Copy out the data unchanged, from its first line through the line containing "will pyautogui.click(x=203, y=62).".

## begin

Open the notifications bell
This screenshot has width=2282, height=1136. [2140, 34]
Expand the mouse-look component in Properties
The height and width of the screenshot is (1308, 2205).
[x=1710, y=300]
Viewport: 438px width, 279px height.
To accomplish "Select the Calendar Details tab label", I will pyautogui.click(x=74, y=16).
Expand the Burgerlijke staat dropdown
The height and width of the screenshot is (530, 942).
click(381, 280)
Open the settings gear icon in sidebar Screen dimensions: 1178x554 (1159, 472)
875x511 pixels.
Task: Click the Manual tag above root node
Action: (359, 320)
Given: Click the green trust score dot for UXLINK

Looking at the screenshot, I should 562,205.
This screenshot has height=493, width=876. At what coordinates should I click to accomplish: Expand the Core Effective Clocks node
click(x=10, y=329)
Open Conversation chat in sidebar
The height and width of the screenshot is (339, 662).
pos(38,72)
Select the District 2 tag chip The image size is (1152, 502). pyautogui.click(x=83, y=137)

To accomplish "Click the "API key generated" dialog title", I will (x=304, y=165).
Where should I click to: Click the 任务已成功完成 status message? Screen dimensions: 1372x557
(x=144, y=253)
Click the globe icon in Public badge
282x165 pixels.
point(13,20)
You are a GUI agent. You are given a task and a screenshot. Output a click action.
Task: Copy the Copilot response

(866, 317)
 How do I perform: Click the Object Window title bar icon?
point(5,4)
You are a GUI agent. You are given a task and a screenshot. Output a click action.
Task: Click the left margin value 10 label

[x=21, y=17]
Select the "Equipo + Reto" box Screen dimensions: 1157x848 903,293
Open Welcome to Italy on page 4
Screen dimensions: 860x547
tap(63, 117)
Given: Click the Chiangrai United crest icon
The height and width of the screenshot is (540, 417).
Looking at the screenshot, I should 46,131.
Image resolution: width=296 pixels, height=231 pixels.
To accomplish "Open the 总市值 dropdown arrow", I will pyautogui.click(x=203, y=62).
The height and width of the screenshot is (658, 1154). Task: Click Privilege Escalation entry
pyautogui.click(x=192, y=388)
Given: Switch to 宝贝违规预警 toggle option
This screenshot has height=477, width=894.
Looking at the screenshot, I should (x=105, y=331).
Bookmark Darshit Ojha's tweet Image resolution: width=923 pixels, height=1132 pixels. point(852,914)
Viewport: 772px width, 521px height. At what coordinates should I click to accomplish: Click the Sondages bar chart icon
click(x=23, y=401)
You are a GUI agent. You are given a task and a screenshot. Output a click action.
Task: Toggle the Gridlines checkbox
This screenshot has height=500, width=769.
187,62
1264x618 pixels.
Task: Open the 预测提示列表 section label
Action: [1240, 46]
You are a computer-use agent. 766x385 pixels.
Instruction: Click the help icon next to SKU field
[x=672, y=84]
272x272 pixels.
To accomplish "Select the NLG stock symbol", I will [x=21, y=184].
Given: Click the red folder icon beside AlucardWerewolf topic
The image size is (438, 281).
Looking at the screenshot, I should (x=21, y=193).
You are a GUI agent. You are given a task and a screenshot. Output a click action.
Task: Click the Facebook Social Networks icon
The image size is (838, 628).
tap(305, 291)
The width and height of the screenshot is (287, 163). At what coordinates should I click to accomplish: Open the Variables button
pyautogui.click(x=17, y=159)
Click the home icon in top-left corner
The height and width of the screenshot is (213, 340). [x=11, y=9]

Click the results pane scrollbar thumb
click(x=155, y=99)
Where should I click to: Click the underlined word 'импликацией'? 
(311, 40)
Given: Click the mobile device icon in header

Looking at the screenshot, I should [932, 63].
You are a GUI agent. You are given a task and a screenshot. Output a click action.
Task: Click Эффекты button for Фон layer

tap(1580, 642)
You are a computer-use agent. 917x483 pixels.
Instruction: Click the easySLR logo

## end

Response below:
Open the notifications bell
This screenshot has width=2282, height=1136. [2140, 34]
Expand the mouse-look component in Properties
The height and width of the screenshot is (1308, 2205).
[x=1710, y=300]
Viewport: 438px width, 279px height.
To accomplish "Select the Calendar Details tab label", I will pyautogui.click(x=74, y=16).
Expand the Burgerlijke staat dropdown
The height and width of the screenshot is (530, 942).
click(381, 280)
Open the settings gear icon in sidebar Screen dimensions: 1178x554 (1159, 472)
875x511 pixels.
Task: Click the Manual tag above root node
Action: (359, 320)
Given: Click the green trust score dot for UXLINK

Looking at the screenshot, I should 562,205.
This screenshot has height=493, width=876. At what coordinates should I click to accomplish: Expand the Core Effective Clocks node
click(x=10, y=329)
Open Conversation chat in sidebar
The height and width of the screenshot is (339, 662).
pos(38,72)
Select the District 2 tag chip The image size is (1152, 502). pyautogui.click(x=83, y=137)

To accomplish "Click the "API key generated" dialog title", I will (x=304, y=165).
Where should I click to: Click the 任务已成功完成 status message? Screen dimensions: 1372x557
(x=144, y=253)
Click the globe icon in Public badge
282x165 pixels.
point(13,20)
You are a GUI agent. You are given a task and a screenshot. Output a click action.
Task: Copy the Copilot response

(866, 317)
 How do I perform: Click the Object Window title bar icon?
point(5,4)
You are a GUI agent. You are given a task and a screenshot. Output a click action.
Task: Click the left margin value 10 label

[x=21, y=17]
Select the "Equipo + Reto" box Screen dimensions: 1157x848 903,293
Open Welcome to Italy on page 4
Screen dimensions: 860x547
tap(63, 117)
Given: Click the Chiangrai United crest icon
The height and width of the screenshot is (540, 417).
Looking at the screenshot, I should 46,131.
Image resolution: width=296 pixels, height=231 pixels.
To accomplish "Open the 总市值 dropdown arrow", I will pyautogui.click(x=203, y=62).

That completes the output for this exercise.